Bugün Kemalist geçinen bu tür çevrelerin ikiyüzlülüklerini kavramak için iflas etmiş bankaların, tabela holdinglerin danışman ve yönetim kurullarının listelerine bakmak yeterlidir. ‘Devletin sahibi benim’ diyen bu anlayış, emperyalist güçlerle işbirliği içinde hırsız, çapulcu, her zaman diktatörlük heveslisi bir kesimin sürekli diri tutulması yönündeki çabalarından halen geri durmuş değildir.

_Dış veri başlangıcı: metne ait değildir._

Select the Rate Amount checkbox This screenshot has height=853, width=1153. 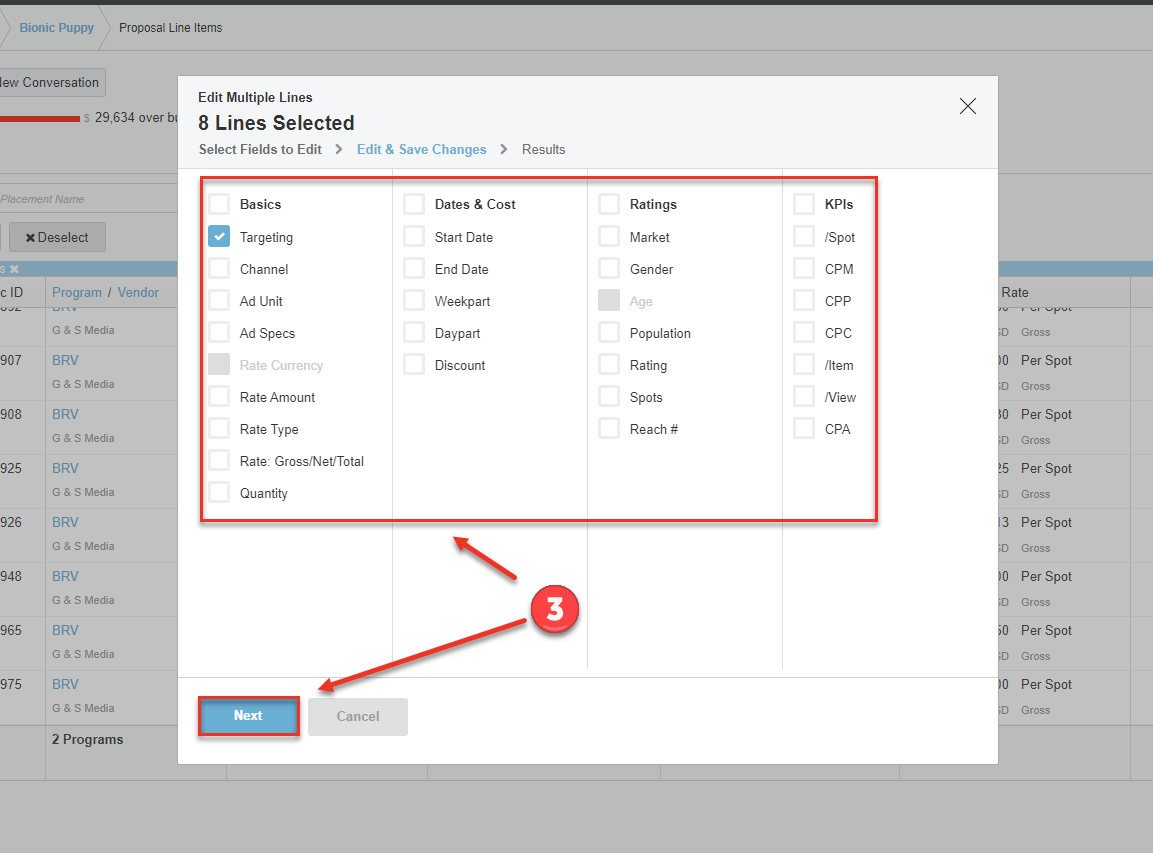219,397
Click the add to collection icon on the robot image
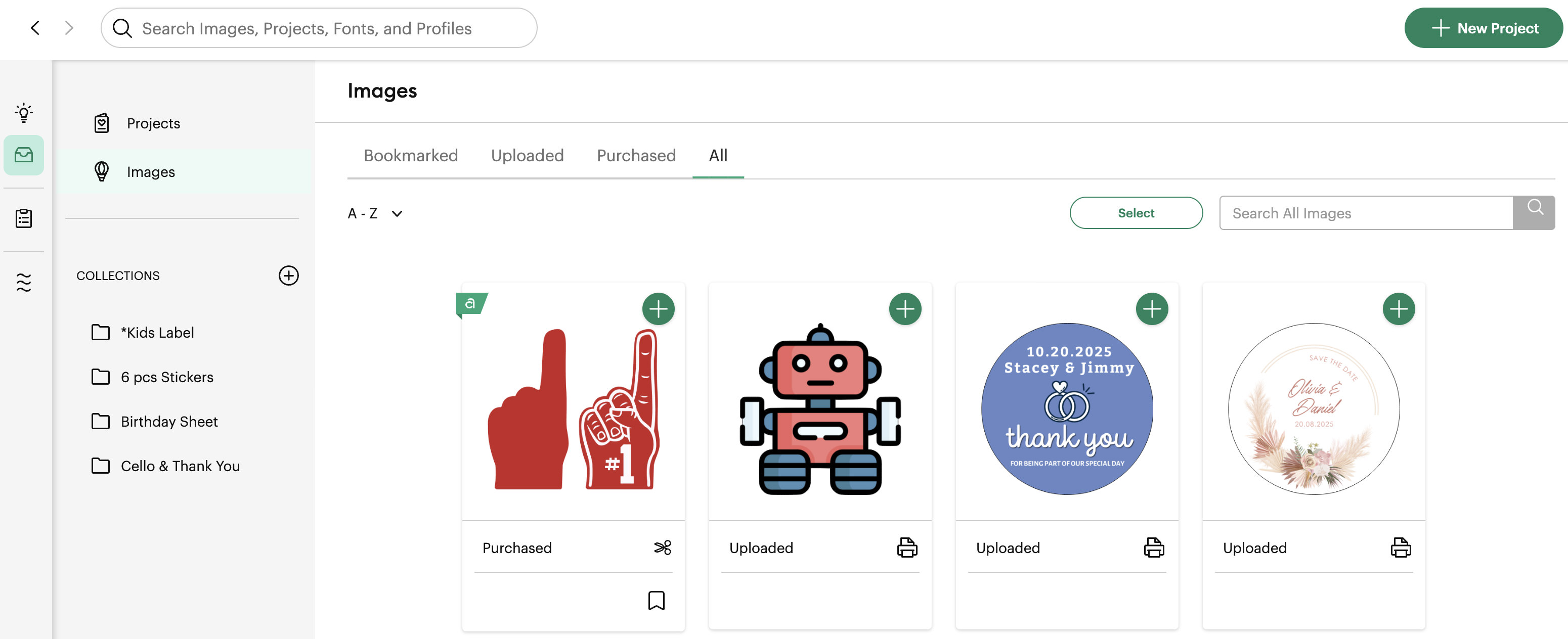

    Tek şefliğin devlet yönetim anlayışı, Demokrat Parti’yi ortaya çıkarmış ve iktidar yapmıştır. Celal Bayar-Adnan Menderes ikilisi, devlet olanaklarını sadece bürokrasi arasında bölüştürmekle yetinmemiş bürokrasi dışında kendilerine yakın gördükleri aile ve bireylerle de bölüştürme sürecini başlatmışlardır. Hırsızlık ve yağmadan pay alanların sayısını çoğaltarak Demokrat Parti’ye sosyal bir taban kazandırmaya yönelmişlerdir. “Her mahallede bir milyoner” yaratma projesi bu anlayışın ürünüdür. Bu aynı zamanda, emperyalist güçlerin çıkarlarına hizmet eden geniş pazar olanakları yaratma projesiydi. Tarım ve sanayi alanlarında halkın çıkarlarını gözeten uygulamalar değil, ABD’nin ekonomik ihtiyaçlarına göre şekillendirilmiş uygulamalar temel alınmaya başlanmıştı. Devlet olanakları bakanlar ve üst bürokratlar etrafında kümelenmiş birkaç aile ve gruplar arasında bölüşülüyordu. Türkiye, ABD’nin ikinci bir Kaliforniya eyaleti yapılmaya hazırlanıyordu.

    Demirel yönetiminin özellikle son on yılını bu her iki dönemden ayıran özelliği, talan ve yağma politikasını devlet yönetiminin merkezine oturtmanın yanısıra bahsedilen bu yalak kesimi uluslararası düzeye yükseltmesidir. Aynı zamanda bu kesimi finans, iç ve dış ticaret alanlarında tam egemen duruma getirmek için sahte savaş ortamını Türkiye’de egemen hale getirmesidir. Yani, sadece devletin elindeki olanakların paylaşımıyla değil, savaş vurgunculuğuyla büyümeyi temel almasıdır. Demirel yönetimi döneminde, otelcilik-turizmin ve yan alanlarıyla yatırımların sınırlandırılması, tarımda makinalaşmanın önüne geçilmesi ve sanayi alanında gelişmenin engellenmesi için olağanüstü çabalar yürütülmesi, ithalatçılığın teşvik edilmesi, tümüyle türeme burjuvaziyi egemen kılma isteminden kaynaklanmaktaydı. Bu nedenle hırsızlara, yankesicilere devlet nişanı verme bir alışkanlık haline getirilmişti. Neredeyse inşaatı bitmeyen tuvaletler bile devlet töreniyle açılır olmuştu. Tüm bu yönlü gayretler, savaş vurgunculuğunu örtülemenin, totaliter devlet anlayışını sürekli kılmanın çabalarıydı.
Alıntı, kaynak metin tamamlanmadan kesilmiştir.